[Records for this task]
- Opening Delimiter -

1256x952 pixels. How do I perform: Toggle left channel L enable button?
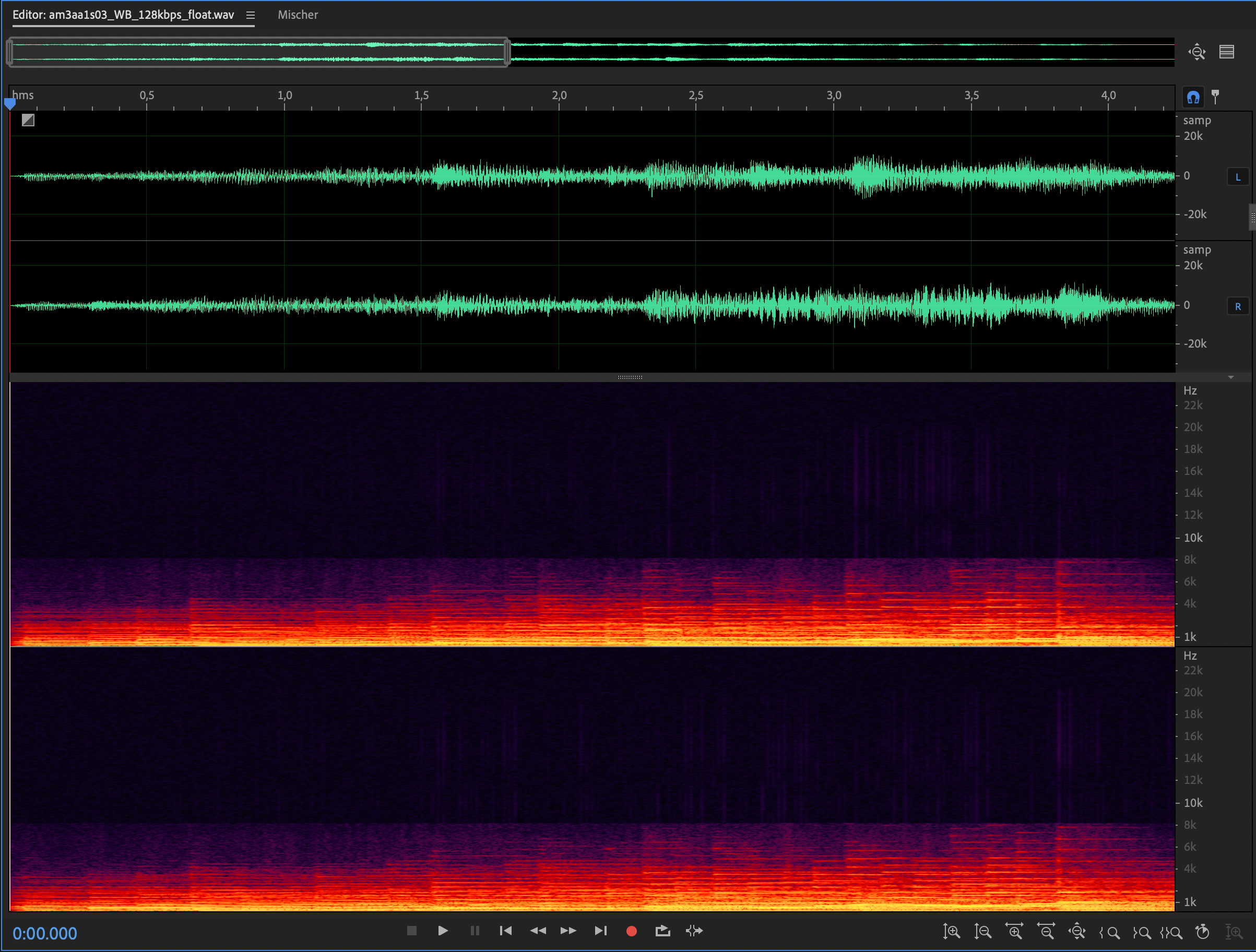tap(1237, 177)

- Closing Delimiter -
- Opening Delimiter -

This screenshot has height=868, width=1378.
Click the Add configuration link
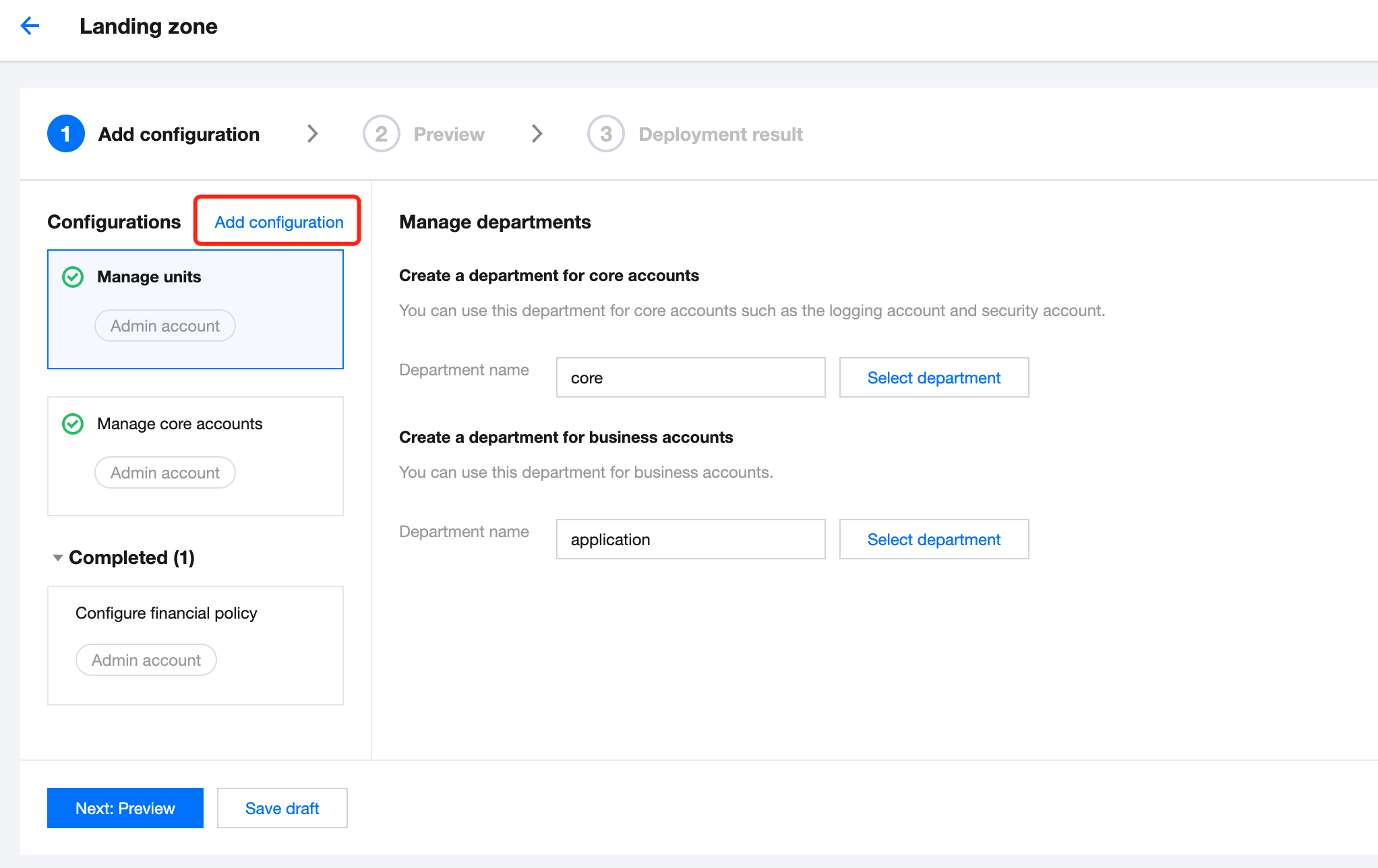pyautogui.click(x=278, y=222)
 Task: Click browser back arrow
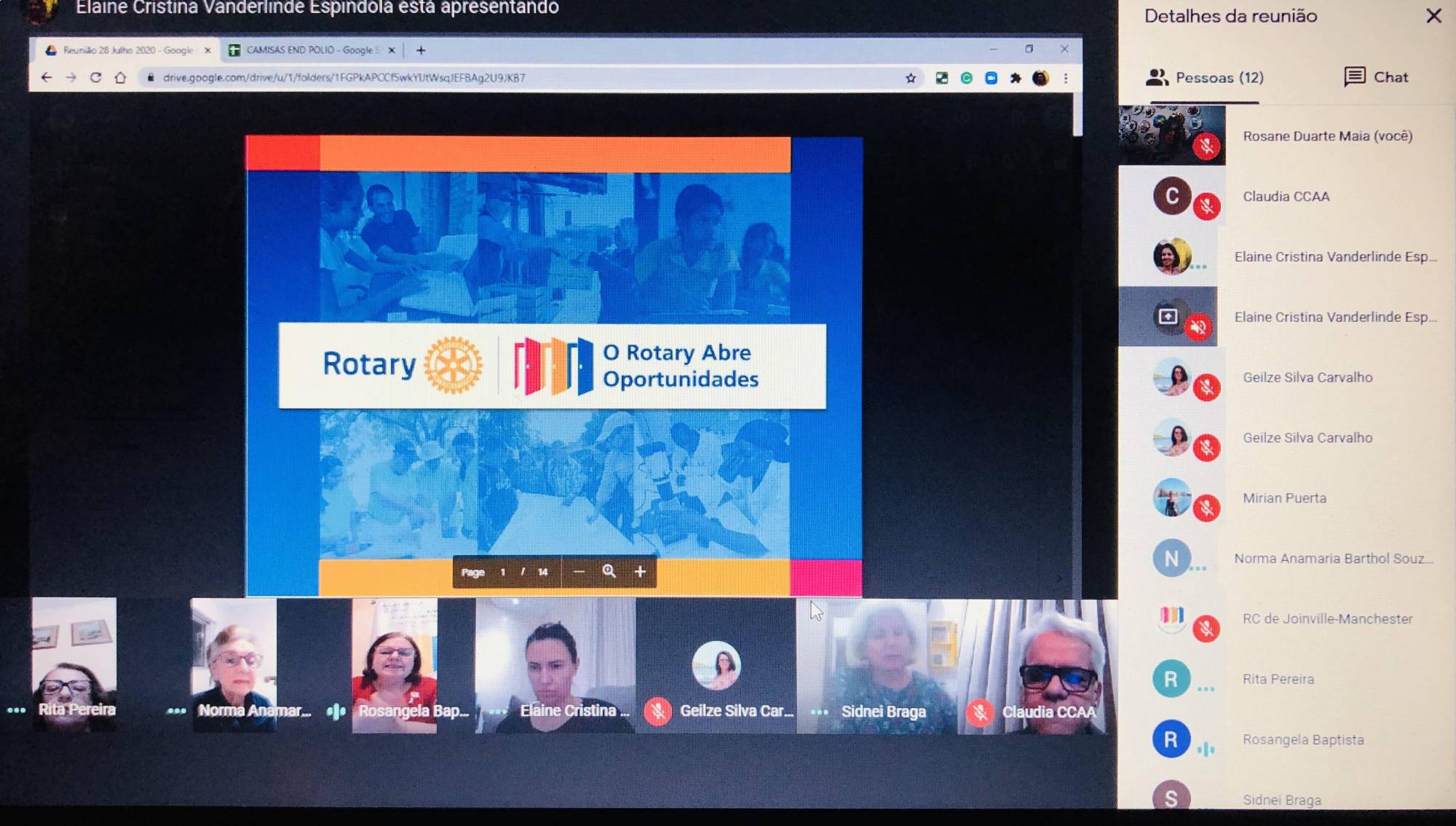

- Closing Delimiter -
- Opening Delimiter -

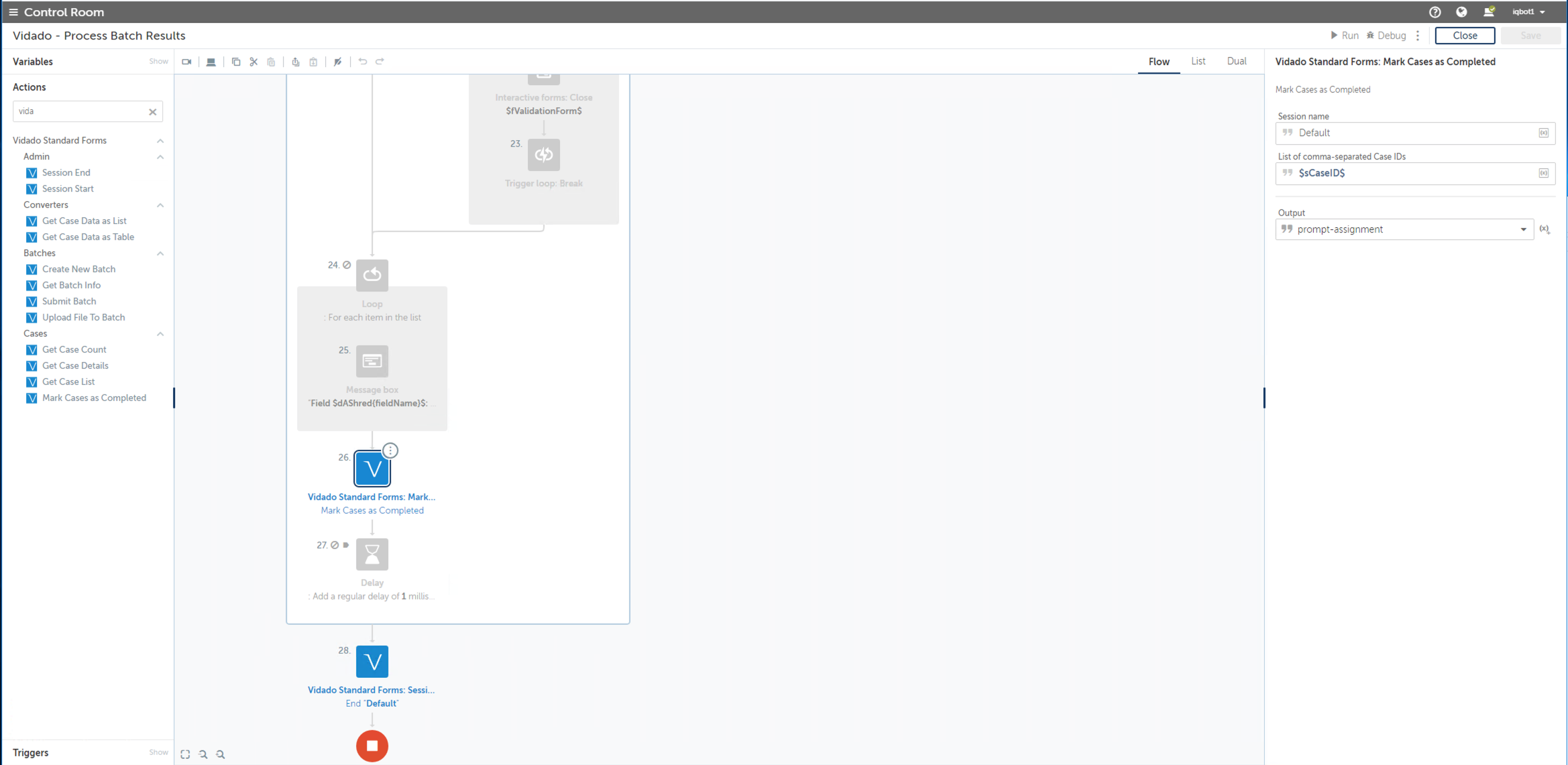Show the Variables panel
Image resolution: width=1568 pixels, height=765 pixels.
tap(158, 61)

- Closing Delimiter -

[What is needed] Each line above starting at the one holding "Click the Add configuration link" and ending at the one holding "Task: Click browser back arrow" should be set down exactly as it stands, both ends included, with no pictures.

[Answer space]
Click the Add configuration link
pyautogui.click(x=278, y=222)
 Task: Click browser back arrow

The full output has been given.